(※写真はイメージです/PIXTA)
身の丈に合わないタワマン
「いまさらだけど、後悔してる。タワマンなんて、俺の年収で維持していいもんじゃない。固定資産税を払うために働いてるみたいだ」
久しぶりに再会した弟に、マサキさんはついに本音を吐露しました。「あんなに友達を家に呼んで、ドヤってたのに(笑)」とからかいつつも、ユウタさんは提案します。
「もう売っちゃえば? 最近のタワマン、まだ値上がりしてるってニュースでみたよ」
タワマンというブランドに陶酔して、手放すことを躊躇っていたマサキさんは、熟考の末、不動産会社に査定を依頼することに。そして、その結果に驚愕しました。3年前に8,000万円だった父の家は、海外投資家や富裕層の需要により、築年数が経過しているのにもかかわらず、1億1,000万円まで値上がりしていたのです。
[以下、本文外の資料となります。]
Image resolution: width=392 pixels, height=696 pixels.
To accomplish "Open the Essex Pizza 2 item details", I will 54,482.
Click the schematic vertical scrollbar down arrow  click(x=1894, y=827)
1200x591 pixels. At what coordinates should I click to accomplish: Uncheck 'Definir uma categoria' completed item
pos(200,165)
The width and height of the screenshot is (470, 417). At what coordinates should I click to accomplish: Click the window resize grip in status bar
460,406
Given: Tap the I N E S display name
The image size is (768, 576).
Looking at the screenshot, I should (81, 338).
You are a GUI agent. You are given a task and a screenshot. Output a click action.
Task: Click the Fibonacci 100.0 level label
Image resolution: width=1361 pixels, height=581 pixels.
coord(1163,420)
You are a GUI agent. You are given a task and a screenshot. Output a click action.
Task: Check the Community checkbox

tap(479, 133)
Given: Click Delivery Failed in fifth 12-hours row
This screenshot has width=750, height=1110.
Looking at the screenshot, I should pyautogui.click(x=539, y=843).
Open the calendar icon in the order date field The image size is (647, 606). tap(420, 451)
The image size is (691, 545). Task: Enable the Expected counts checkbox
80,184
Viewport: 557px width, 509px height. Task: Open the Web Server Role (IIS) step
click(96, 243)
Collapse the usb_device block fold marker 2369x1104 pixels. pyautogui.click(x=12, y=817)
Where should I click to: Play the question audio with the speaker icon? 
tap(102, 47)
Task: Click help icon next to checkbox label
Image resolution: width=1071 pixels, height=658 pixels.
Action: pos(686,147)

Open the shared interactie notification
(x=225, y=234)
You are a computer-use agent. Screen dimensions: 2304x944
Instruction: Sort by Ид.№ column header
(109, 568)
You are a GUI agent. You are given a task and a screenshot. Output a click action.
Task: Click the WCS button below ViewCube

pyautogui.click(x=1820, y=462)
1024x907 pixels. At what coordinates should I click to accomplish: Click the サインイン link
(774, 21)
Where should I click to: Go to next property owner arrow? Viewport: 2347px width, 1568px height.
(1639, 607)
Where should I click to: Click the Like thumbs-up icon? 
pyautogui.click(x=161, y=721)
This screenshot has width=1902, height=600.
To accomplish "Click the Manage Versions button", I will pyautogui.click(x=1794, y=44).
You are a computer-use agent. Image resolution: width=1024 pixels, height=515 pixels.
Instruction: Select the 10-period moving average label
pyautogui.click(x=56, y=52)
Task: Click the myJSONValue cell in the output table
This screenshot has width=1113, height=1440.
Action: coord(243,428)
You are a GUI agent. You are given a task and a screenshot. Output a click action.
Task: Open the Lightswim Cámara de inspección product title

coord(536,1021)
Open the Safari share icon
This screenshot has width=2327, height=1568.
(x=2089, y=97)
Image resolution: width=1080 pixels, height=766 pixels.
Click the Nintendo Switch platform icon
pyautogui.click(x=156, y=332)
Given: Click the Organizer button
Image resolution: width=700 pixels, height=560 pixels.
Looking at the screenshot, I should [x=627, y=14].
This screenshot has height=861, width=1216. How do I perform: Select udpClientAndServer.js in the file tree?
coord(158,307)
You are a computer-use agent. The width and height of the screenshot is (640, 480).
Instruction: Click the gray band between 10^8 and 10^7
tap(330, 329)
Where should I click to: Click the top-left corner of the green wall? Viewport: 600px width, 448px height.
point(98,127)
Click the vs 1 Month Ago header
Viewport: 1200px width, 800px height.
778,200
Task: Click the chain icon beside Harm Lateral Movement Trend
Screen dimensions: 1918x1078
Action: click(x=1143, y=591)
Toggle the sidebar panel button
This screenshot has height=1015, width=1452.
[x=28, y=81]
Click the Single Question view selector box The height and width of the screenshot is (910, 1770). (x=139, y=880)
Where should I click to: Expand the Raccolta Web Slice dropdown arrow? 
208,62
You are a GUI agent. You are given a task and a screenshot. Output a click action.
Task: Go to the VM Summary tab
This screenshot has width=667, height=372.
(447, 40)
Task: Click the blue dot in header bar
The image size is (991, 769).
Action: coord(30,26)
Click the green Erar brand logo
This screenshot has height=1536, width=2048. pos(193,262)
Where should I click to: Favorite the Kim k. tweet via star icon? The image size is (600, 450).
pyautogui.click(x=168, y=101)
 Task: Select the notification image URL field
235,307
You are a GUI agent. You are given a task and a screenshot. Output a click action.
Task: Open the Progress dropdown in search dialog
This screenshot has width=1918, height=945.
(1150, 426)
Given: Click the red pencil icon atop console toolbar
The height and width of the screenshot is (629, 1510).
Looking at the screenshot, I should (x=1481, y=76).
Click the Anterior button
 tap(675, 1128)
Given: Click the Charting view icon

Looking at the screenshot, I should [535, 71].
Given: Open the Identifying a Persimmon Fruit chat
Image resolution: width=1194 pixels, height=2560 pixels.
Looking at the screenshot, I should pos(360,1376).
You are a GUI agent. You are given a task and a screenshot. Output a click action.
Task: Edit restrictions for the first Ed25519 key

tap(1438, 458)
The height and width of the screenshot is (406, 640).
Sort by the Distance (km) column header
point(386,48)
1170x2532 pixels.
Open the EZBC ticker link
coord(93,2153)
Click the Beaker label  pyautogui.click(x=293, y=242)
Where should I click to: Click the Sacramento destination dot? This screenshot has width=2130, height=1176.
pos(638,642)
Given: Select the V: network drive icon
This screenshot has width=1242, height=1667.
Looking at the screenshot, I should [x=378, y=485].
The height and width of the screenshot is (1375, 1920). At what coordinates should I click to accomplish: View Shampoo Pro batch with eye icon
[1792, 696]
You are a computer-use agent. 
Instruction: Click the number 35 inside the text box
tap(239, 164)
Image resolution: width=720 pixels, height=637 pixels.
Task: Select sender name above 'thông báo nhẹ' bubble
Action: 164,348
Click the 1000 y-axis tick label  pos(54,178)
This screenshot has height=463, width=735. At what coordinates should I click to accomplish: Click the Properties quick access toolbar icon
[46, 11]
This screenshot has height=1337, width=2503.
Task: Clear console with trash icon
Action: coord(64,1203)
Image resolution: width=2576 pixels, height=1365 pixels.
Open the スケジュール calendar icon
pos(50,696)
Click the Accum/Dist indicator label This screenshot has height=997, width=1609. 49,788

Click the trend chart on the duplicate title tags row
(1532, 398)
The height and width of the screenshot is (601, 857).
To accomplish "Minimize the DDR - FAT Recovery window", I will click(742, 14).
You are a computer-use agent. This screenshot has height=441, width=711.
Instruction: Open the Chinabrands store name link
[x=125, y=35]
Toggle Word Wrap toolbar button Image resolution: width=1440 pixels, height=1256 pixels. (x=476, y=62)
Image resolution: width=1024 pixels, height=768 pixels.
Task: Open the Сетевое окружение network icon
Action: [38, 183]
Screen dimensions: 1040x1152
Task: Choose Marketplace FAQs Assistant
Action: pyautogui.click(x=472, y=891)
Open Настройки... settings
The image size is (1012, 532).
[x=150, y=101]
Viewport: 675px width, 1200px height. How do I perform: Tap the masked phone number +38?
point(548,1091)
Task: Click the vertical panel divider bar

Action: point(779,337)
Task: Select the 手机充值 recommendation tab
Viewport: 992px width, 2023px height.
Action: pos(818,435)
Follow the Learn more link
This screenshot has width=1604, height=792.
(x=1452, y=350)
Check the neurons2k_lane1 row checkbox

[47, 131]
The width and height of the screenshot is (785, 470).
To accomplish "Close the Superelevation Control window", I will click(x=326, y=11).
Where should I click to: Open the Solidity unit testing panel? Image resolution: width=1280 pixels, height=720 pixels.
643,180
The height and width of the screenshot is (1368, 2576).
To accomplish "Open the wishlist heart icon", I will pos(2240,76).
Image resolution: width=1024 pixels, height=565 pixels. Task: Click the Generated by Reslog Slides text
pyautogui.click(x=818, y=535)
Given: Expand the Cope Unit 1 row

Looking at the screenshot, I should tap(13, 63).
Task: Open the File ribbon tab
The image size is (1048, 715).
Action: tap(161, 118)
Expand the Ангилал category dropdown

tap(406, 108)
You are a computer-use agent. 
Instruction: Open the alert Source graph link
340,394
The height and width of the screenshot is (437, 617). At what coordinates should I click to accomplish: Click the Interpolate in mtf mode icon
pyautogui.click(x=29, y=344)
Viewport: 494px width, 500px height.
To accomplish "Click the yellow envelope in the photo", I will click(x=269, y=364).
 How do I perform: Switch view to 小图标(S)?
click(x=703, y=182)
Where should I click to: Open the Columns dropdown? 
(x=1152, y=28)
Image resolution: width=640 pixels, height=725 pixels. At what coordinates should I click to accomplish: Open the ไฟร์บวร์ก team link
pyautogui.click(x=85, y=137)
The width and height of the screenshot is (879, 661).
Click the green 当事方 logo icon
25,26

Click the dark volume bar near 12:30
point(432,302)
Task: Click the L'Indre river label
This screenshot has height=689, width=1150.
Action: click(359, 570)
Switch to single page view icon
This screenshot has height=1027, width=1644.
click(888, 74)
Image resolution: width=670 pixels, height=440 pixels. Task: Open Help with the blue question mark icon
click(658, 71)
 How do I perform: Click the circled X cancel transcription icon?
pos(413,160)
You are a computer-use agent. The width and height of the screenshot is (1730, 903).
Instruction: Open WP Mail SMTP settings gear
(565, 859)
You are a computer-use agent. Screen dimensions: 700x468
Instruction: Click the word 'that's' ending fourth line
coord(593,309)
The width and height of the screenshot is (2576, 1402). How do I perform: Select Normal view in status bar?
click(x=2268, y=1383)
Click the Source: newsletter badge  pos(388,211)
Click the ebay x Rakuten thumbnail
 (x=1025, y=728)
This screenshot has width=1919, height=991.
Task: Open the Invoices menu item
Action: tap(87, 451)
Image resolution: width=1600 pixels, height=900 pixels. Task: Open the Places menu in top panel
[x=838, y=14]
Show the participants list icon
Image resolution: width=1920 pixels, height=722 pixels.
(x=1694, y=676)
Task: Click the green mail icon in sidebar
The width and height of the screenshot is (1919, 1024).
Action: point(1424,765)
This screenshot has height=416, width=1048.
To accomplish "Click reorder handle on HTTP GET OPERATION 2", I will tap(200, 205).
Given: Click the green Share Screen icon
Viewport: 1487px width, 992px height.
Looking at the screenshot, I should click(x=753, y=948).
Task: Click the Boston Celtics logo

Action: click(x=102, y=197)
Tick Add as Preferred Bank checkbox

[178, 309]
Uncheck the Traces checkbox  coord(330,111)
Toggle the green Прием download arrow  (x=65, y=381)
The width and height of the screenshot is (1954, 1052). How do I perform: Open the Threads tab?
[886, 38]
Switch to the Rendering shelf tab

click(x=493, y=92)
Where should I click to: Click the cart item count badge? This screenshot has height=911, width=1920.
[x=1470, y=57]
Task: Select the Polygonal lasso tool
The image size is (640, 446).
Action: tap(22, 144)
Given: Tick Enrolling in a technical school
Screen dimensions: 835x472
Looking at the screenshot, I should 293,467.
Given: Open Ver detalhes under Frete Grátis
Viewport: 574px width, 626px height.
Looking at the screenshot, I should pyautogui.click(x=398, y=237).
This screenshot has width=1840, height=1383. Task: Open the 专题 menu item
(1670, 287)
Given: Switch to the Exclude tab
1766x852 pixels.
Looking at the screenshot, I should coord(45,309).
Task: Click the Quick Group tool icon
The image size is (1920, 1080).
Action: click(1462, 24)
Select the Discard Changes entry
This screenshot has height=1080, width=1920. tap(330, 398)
「維持費に苦しむくらいなら、売って身の丈に合ったマンションに買い替えよう。残った金で、ユウタみたいに運用を始めるよ」
マサキさんは、3年間の「タワマンの呪縛」から解き放たれる決意を固めました。
タワマン相続に潜む「維持コスト」の現実
今回のマサキさんの事例は、日本の住宅政策が今後直面し得る「相続のミスマッチ」という社会問題を象徴しています。
国土交通省が2023年(令和5年)6月に公表した『今後のマンション政策のあり方に関する検討会 中間とりまとめ』を紐解くと、そこにはタワマン特有の危機的な未来予測が記されています。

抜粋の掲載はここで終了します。